I won’t get into the details of AoT in this post.

If you are new to AoT, I invite you to check out my Google Meetup talk about AoT and Prod builds here.

In short, AoT converts Angular html templates to regular JavaScript.


During AoT, what happens to whitespace elements in the original templates?

In versions 2 and 4 of Angular the whitespace is preserved, and included in the JavaScript representation of the template.

This is not desirable since whitespace between elements is typically not significant when rendered by the browser.

Unfortunately you can’t remove it by simply running Uglify on the generated JavaScript. That won’t work since AoT converts the original html to a series of JavaScript strings. Uglify won’t remove whitespace in strings since it will change the meaning of the string.

To be fair, Uglify doesn’t know that these strings actually represent html elements where whitespace is generally not significant.
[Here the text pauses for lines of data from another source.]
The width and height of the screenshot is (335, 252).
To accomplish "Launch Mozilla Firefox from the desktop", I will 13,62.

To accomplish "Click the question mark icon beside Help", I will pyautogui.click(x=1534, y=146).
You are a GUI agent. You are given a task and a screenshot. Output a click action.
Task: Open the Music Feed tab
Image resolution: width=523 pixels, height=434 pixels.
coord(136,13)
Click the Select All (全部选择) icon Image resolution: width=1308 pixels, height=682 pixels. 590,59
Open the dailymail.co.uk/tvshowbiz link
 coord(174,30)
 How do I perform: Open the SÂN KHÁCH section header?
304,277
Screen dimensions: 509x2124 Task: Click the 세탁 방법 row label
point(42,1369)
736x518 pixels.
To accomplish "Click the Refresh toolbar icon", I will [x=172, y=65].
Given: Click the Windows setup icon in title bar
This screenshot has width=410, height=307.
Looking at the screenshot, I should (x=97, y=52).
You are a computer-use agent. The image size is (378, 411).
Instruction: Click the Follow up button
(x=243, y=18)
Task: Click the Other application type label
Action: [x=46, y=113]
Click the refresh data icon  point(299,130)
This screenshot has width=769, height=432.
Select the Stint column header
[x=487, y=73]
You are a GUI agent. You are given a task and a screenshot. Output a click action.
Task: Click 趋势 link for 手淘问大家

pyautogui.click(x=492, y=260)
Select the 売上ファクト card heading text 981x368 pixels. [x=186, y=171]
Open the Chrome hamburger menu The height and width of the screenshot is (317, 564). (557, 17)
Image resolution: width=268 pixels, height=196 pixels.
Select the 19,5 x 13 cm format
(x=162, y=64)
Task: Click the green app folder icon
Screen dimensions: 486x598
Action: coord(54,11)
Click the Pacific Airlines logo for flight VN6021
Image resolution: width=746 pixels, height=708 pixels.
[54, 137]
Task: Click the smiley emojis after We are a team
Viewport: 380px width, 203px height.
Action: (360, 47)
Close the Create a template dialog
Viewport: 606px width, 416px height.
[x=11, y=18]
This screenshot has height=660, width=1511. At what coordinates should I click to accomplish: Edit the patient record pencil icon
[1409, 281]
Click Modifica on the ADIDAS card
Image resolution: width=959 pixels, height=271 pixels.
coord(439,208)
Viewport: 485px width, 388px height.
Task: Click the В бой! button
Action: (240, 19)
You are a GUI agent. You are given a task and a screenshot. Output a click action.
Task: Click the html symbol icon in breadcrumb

The good news is that Angular 5 will offer a way to remove whitespace during AoT.

There will be a new compiler flag called “preserveWhitespaces”. The flag can be used to tell the compiler to not incorporate the original whitespace in the generated AoT JavaScript. You control this behavior through compilerOptions in tsconfig.json.


So how much of a difference does whitespace removal make?

The results will vary based on the size of the templates in your application. I tested it with a “medium” size application, and noticed a difference of only 1k (gzipped).

Larger apps will likely benefit more though.

However, there is a limit to how much you can gain from removing whitespace. Most people just don’t include large amounts of whitespace in their templates.

That said I encourage you to try it in your own application. It’s basically “free” optimization since all you have to do is flip a flag to remove template whitespace.